IF 1.6 4区 医学 Q2 OTORHINOLARYNGOLOGY Pub Date : 2024-10-16 DOI: 10.1016/j.anl.2024.09.006
Hanju Lee , Hyoung Woo Chang , Jeong-Yeon Ji , Jae Hang Lee , Kay-Hyun Park , Woo-Jin Jeong , Wonjae Cha

Objective

Unilateral vocal fold paralysis (UVFP) following open thoracic aortic surgery increases pulmonary complications and hospital stays. An intervention protocol with early injection laryngoplasty (IL) and swallowing maneuvers was developed for acute UVFP following thoracic aortic surgery. This study aimed to compare the incidence of complications and length of medical care between the non-VFP and the IL-UVFP group managed under this protocol.

Methods

Patients who underwent open thoracic aortic surgery from March 2020 to February 2023 were included, excluding those with preoperative VFP or postoperative bilateral VFP. Under the protocol, patients with UVFP and incomplete glottic closure received IL and swallowing maneuvers within one week after diagnosis, while those without a glottic gap started a soft diet along with swallowing maneuvers. Postoperative complications, including reintubation, ICU re-transfer, pneumonia, stroke, delirium, wound infection, and bleeding, as well as hospital and ICU stay, were assessed.

Results

Of the 355 patients included in the study, 51 (14.4%) developed postoperative UVFP, while 304 (85.6%) had normal VF function. In the UVFP group, 42 patients underwent IL, while 9 patients without a glottic gap did not undergo IL. The incidence of complications and length of medical care were analyzed in the non-VFP and the IL-UVFP groups.
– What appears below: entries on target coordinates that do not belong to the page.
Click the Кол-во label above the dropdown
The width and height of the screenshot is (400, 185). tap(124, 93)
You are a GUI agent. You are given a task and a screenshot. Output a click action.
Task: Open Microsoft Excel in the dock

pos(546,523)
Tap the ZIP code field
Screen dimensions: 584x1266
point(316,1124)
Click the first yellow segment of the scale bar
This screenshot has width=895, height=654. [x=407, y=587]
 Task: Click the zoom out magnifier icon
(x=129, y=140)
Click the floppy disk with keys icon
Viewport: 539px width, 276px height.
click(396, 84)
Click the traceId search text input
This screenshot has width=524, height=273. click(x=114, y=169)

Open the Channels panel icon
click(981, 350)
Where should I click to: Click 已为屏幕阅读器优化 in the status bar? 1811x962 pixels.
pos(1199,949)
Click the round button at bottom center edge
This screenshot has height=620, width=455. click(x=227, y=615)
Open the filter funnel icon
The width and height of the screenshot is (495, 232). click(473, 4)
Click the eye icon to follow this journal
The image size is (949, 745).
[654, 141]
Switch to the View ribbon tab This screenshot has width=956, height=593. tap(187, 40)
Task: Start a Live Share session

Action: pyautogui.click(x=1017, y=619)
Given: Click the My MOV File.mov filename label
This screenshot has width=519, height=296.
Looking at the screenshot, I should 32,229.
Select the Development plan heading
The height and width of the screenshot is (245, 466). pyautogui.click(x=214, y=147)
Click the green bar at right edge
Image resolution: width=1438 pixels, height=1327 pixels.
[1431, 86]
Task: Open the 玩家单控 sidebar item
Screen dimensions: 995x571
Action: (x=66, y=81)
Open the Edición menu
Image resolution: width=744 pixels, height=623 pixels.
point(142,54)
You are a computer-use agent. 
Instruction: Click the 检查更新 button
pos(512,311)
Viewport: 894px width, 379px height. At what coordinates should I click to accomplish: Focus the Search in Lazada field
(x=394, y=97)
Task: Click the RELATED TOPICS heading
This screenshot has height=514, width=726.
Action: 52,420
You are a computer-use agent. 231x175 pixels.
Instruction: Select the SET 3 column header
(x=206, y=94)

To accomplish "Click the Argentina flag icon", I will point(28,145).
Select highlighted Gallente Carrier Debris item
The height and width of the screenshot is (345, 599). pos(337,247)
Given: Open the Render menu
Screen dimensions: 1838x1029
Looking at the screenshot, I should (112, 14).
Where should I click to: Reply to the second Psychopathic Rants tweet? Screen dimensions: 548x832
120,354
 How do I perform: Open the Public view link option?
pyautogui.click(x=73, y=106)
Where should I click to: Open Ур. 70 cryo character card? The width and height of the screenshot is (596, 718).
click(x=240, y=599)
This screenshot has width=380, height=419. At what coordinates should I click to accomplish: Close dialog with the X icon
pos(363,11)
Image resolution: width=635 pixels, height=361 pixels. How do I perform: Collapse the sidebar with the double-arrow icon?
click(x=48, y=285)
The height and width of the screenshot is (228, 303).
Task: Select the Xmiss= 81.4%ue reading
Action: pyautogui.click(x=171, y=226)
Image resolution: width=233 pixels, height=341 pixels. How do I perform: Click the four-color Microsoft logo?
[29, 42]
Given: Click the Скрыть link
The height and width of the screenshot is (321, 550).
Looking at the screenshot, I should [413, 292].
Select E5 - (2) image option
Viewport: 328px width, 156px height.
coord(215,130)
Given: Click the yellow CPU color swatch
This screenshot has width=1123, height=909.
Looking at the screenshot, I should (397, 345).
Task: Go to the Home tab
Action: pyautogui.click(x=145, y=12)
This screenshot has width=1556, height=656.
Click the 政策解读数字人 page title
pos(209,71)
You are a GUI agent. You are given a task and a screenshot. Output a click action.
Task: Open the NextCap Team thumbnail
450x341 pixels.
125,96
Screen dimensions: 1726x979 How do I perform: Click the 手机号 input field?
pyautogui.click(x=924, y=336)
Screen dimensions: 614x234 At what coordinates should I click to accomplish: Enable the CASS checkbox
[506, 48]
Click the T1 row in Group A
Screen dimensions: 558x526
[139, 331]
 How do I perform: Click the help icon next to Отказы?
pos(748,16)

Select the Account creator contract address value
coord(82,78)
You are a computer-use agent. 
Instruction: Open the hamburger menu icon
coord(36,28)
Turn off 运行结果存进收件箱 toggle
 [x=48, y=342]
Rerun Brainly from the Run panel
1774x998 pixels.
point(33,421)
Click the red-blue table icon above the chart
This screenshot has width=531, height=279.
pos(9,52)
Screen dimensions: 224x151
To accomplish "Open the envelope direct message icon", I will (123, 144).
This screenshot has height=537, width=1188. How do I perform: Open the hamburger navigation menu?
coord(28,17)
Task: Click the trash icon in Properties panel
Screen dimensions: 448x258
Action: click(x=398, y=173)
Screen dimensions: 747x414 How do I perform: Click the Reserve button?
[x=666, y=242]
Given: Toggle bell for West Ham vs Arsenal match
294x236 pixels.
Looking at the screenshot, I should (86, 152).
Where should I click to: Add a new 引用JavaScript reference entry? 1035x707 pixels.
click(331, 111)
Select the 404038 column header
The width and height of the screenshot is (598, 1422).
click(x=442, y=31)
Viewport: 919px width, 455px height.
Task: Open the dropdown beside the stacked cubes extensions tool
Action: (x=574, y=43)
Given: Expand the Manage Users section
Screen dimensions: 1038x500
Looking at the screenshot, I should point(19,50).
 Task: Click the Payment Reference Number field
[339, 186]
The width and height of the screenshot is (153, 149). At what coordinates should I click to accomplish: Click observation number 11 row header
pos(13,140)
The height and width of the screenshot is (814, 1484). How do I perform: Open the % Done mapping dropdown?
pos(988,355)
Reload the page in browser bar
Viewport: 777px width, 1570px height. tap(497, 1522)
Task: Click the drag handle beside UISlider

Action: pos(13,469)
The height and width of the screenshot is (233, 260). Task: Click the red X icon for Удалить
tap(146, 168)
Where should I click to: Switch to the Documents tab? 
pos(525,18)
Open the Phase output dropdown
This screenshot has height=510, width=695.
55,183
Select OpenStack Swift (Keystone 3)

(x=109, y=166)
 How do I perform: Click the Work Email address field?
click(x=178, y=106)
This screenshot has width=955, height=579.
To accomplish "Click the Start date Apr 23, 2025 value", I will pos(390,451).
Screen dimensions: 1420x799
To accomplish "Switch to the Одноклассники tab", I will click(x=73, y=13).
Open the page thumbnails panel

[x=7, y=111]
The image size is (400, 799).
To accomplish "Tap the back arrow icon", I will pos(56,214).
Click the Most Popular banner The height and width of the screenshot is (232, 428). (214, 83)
The IL-UVFP group had a longer median hospital stay compared to the non-VFP group (20.5 vs. 16.0 days), though this difference was not statistically significant (P = .0681). ICU stay (P = .5396) and ICU re-transfer rates (P = 1.00) were also comparable between the groups. There was no significant difference in the incidence of pneumonia between the IL-UVFP group (4.8%) and the non-VFP group (9.5%) (P = .4003). Additionally, no significant differences were observed in the incidence of stroke, delirium, wound infection, or bleeding between the groups. No IL-related complications were reported.

Conclusions

The protocol with early IL appears to help reduce complication rates in acute UVFP patients following thoracic aortic surgery to levels comparable to those in patients without VFP. This protocol could serve as a guideline for otolaryngologists in managing UVFP patients.

Level of evidence

2b/Individual cohort study.
目的 开胸主动脉手术后出现的单侧声带麻痹(UVFP)会增加肺部并发症和住院时间。针对胸主动脉手术后的急性声带麻痹,制定了早期注射喉成形术(IL)和吞咽动作的干预方案。方法纳入 2020 年 3 月至 2023 年 2 月期间接受开胸主动脉手术的患者,排除术前 VFP 或术后双侧 VFP 患者。根据方案,UVFP和声门未完全闭合的患者在确诊后一周内接受IL和吞咽操作,而没有声门间隙的患者在接受吞咽操作的同时开始软食。研究评估了术后并发症,包括再次插管、ICU 再次转院、肺炎、中风、谵妄、伤口感染和出血,以及住院和 ICU 的时间。在 UVFP 组中,42 名患者接受了 IL,而 9 名没有声门间隙的患者没有接受 IL。对非 VFP 组和 IL-UVFP 组的并发症发生率和医疗护理时间进行了分析。与非 VFP 组相比,IL-UVFP 组的中位住院时间更长(20.5 天 vs. 16.0 天),但差异无统计学意义(P = .0681)。两组的重症监护室住院率(P = .5396)和重症监护室再转院率(P = 1.00)也相当。IL-UVFP组(4.8%)和非VFP组(9.5%)的肺炎发生率无明显差异(P = .4003)。此外,两组间中风、谵妄、伤口感染或出血的发生率也无明显差异。结论早期 IL 方案似乎有助于将胸主动脉手术后急性 UVFP 患者的并发症发生率降低到与无 VFP 患者相当的水平。该方案可作为耳鼻喉科医生管理 UVFP 患者的指南。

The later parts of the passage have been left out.